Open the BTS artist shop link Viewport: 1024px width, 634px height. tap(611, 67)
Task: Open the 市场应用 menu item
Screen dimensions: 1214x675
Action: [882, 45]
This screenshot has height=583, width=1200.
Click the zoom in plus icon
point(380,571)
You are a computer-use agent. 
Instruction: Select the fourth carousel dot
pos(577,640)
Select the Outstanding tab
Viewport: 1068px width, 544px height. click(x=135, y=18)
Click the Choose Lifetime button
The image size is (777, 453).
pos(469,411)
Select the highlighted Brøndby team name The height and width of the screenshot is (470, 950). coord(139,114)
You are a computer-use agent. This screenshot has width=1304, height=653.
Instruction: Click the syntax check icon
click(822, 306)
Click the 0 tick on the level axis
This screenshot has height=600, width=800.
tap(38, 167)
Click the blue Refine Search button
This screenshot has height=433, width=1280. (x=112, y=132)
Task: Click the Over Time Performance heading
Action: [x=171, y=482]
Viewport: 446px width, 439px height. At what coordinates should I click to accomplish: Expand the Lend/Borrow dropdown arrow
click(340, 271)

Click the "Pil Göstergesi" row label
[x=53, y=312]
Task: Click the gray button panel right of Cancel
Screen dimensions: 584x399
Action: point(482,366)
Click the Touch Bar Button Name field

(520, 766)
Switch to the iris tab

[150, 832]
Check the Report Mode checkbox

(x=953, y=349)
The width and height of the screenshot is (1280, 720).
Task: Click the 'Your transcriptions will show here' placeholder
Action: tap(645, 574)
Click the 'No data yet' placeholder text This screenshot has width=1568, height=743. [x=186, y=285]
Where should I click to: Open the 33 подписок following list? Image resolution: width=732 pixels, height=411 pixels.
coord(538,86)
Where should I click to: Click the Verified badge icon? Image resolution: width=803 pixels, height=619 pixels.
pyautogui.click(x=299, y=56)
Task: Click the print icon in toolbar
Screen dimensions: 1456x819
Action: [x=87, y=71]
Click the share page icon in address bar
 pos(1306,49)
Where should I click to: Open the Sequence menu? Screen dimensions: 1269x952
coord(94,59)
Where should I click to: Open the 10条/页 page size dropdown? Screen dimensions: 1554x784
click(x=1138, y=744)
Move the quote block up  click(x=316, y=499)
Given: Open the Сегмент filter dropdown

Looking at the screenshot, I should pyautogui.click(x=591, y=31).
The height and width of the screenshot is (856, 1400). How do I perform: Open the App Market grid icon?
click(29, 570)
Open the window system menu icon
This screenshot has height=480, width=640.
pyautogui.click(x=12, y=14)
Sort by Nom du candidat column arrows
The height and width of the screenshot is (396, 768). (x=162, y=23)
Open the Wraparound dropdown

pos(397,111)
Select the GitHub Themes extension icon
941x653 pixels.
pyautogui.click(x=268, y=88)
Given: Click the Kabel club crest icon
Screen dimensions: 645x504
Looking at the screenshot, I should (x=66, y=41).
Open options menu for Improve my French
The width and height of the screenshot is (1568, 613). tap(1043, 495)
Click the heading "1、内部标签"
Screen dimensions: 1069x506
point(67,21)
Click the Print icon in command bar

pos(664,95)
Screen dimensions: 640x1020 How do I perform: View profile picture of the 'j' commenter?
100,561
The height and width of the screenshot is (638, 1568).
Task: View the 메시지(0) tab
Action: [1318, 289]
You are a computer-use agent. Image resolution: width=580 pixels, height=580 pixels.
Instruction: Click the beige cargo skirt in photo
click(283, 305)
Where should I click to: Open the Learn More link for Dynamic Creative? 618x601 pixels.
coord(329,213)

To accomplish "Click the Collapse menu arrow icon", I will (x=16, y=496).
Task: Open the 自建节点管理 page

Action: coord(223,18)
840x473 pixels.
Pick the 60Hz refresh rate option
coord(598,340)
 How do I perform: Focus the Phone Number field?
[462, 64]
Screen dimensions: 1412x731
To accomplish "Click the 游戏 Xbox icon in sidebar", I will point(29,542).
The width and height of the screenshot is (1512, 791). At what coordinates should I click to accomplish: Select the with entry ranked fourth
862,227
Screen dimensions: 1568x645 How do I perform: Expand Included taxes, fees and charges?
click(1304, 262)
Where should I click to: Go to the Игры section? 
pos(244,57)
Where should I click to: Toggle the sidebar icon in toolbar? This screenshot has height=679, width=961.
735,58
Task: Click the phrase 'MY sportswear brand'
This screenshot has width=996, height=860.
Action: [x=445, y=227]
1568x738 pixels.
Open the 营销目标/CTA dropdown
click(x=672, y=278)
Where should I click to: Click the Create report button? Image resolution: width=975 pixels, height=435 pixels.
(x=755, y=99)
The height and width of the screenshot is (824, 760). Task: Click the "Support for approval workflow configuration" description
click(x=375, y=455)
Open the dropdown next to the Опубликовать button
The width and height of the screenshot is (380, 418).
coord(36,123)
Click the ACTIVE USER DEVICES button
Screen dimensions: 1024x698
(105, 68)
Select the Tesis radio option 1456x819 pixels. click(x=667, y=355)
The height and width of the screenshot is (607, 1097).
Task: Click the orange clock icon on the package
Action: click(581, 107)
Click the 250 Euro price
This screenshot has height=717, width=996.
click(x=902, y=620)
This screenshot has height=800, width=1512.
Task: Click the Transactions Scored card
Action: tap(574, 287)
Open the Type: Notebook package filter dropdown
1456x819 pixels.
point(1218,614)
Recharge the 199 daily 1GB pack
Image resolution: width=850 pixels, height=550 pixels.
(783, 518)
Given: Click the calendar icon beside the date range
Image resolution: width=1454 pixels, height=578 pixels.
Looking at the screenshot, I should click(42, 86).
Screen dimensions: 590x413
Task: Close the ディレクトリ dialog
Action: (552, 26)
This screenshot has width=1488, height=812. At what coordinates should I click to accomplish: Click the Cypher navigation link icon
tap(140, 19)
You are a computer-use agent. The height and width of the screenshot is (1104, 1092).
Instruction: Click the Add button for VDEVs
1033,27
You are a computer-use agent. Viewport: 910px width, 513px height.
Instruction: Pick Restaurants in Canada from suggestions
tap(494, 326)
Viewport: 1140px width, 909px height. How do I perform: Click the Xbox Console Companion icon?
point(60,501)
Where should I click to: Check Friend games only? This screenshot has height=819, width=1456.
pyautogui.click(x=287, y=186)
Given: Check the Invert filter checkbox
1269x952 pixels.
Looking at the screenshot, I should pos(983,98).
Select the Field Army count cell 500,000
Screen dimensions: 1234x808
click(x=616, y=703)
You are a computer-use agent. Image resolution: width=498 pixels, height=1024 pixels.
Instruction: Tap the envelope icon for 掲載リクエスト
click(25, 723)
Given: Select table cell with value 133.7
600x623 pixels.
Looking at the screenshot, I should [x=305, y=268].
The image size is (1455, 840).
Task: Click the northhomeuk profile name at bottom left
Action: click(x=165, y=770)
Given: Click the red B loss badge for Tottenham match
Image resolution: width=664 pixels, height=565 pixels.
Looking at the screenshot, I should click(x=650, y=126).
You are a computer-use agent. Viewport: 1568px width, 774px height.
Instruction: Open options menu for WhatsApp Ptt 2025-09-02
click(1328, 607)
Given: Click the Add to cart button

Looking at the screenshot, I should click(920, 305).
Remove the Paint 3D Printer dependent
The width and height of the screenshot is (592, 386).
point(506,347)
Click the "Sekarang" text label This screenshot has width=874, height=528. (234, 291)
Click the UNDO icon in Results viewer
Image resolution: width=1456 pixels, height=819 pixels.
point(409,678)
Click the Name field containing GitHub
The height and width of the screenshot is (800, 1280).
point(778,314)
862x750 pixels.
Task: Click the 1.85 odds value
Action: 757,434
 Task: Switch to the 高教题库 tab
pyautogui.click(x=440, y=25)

----------

## [The request]
Reproduce the entries above exactly as they appear, everything from the line containing "Task: Click the print icon in toolbar" down to the line containing "pos(664,95)", both of those lines included.

## [Exercise response]
Task: Click the print icon in toolbar
Screen dimensions: 1456x819
Action: [x=87, y=71]
Click the share page icon in address bar
 pos(1306,49)
Where should I click to: Open the Sequence menu? Screen dimensions: 1269x952
coord(94,59)
Where should I click to: Open the 10条/页 page size dropdown? Screen dimensions: 1554x784
click(x=1138, y=744)
Move the quote block up  click(x=316, y=499)
Given: Open the Сегмент filter dropdown

Looking at the screenshot, I should pyautogui.click(x=591, y=31).
The height and width of the screenshot is (856, 1400). How do I perform: Open the App Market grid icon?
click(29, 570)
Open the window system menu icon
This screenshot has height=480, width=640.
pyautogui.click(x=12, y=14)
Sort by Nom du candidat column arrows
The height and width of the screenshot is (396, 768). (x=162, y=23)
Open the Wraparound dropdown

pos(397,111)
Select the GitHub Themes extension icon
941x653 pixels.
pyautogui.click(x=268, y=88)
Given: Click the Kabel club crest icon
Screen dimensions: 645x504
Looking at the screenshot, I should (x=66, y=41).
Open options menu for Improve my French
The width and height of the screenshot is (1568, 613). tap(1043, 495)
Click the heading "1、内部标签"
Screen dimensions: 1069x506
point(67,21)
Click the Print icon in command bar

pos(664,95)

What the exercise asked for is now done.